FluxBB Documentation

Documentation could have been a usefull. The plugin did not come with any documentation at all. An API would have been nice to find every function and their use. Also coding rules should have been documented because the coding style was very incoherent.

Reflection on the review process

For verification, the ASV standard is used. This standard defines several area's for security requiremens, each area contains a number of requirements, and these requirements apply to one or multiple levels of verification. The requiremens are sometimes defined in a very specific manner - even naming language specific properties - while other requirements are very generic. The requirement 6.5 defines very specifically how to handle XML. Not all websites use XML, and website might also use techniques that are not named in these requirements. OWASP should maybe have made a decision to define the requirements on a very high level, naming only generic risks like input validation, handeling of escapes of commands, and not naming any language specific properties. If language specific properties are really important to define in a standard, they could have chosen to apply the generic requirements to a specific language and define specific requirements for this language in addition to these generic requirements. (Erik:I see your point. Still, given that certain languages are so commonly used in web app - SQL, XML, LDAP, etc - I think it does make sense that V6.* explicitly mention these. Note that V6.8 does mention `any interpreters not specifically listed above'. )

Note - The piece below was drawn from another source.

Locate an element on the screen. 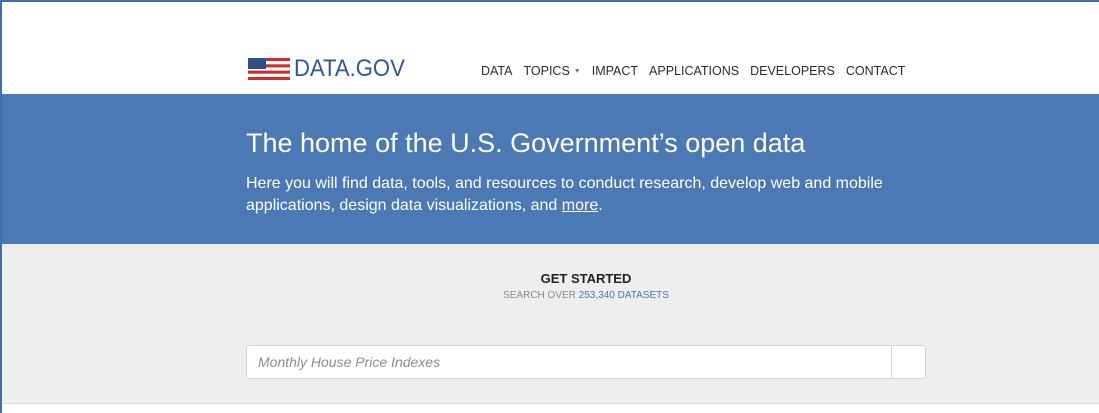 The image size is (1099, 413). site-logo: DATA.GOV is located at coordinates (331, 69).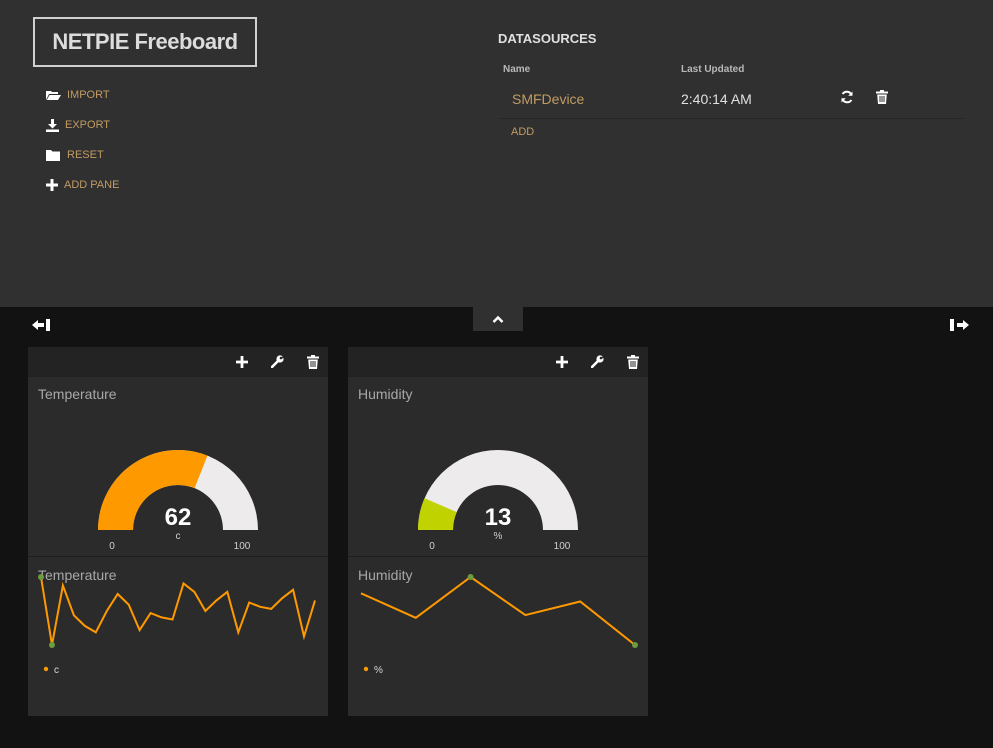  I want to click on export-label: EXPORT, so click(88, 125).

Reflection on code scanners RIPS and Yasca

In this section the code scanning results of the tools Yasca and RIPS are analysed. In the analysis is reflected on the installation procedure and the usability and speed of the tools.

Installation

RIPS

The installation requires a web-server to be installed on your system, which makes this tool a less attractive choice to use for code scanning.

Yasca

Yasca does not have an installation procedure. Yasca should be downloaded and extracted, afterwards it is directly functional.

Usability and Speed

RIPS

A scan of our size ( 1127kb in 98 php files) can take up to 15 minutes, there is no progress bar visible.

Yasca

Yasca provides warnings about security vulnerabilities, code-quality, performance, and conformance, as the developers claim on their website. However, we are only interested in the security issues. So a fair bit of the warnings generated by Yasca is not relevant from our point of view. The only warnings in which we are interested fall into the category "Cross-Site Scripting", which is about 15% of the warnings the tool provides. The relevant security warnings it provides about security issues like Cross-Site Scripting are however very useful.

Yasca works from the command line. To analyze source code, the directory including the code is passed to Yasca as a parameter. Yasca lists its results in a table in a html file. It stores this html-file in Windows' default desktop directory (which might not be the actual desktop library).

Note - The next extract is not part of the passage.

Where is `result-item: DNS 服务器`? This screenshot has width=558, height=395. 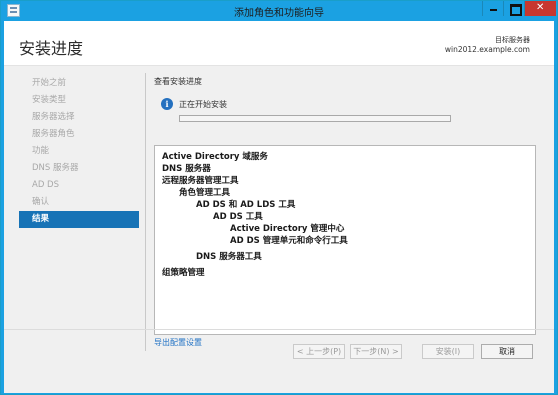
result-item: DNS 服务器 is located at coordinates (186, 169).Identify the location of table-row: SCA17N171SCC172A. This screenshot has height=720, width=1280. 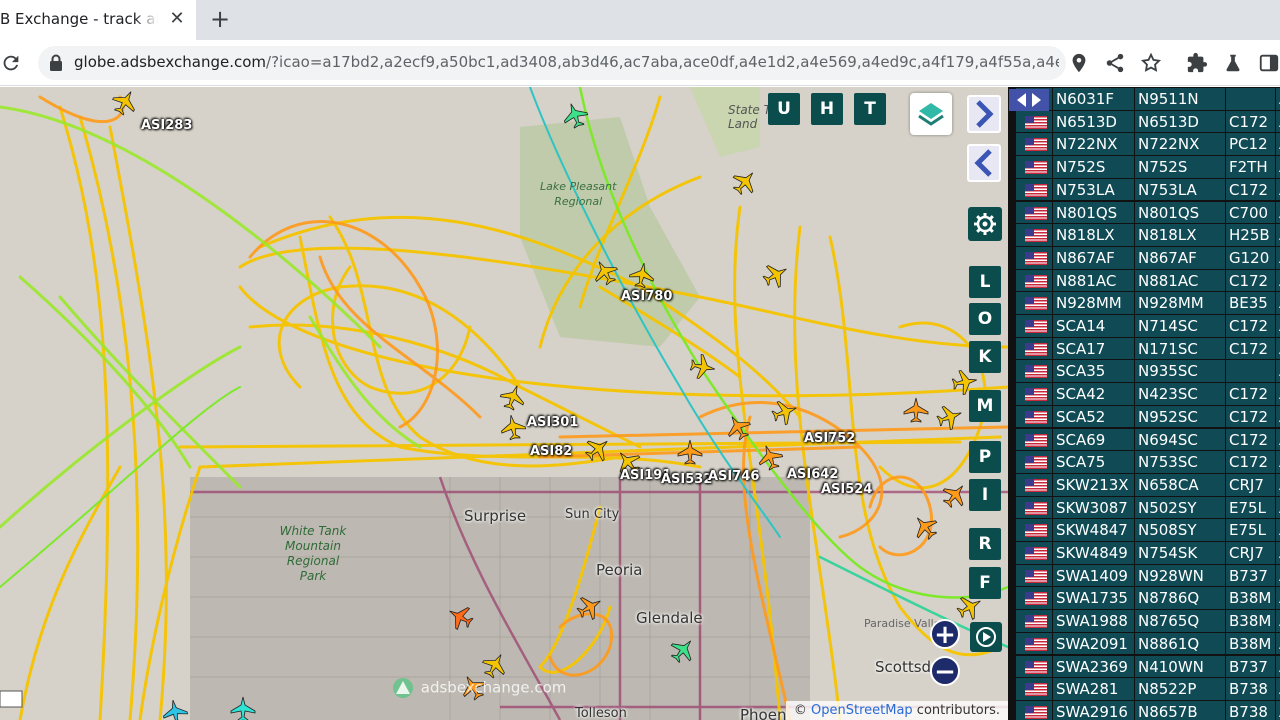
(1148, 349).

There are no clear verbosity levels for a scan with Yasca, there are however additional plugins which can enable for features.

A scan of our size (1127kb in 98 php files) takes less than a second to complete.

Summary

Both of these tools point to risky places in the code, however they do not point to any of the relevant code related to the Custom BBCode modification.

Yasca gives only 14 possible vulnerabilities related to what we are looking at, these are all echo's from dictionary-variables which only differ on the selected language or configuration.

RIPS gives too many possible vulnerabilities and it is really hard to filter something specific, which makes the user wonder if any of these possible vulnerabilities is worth looking at.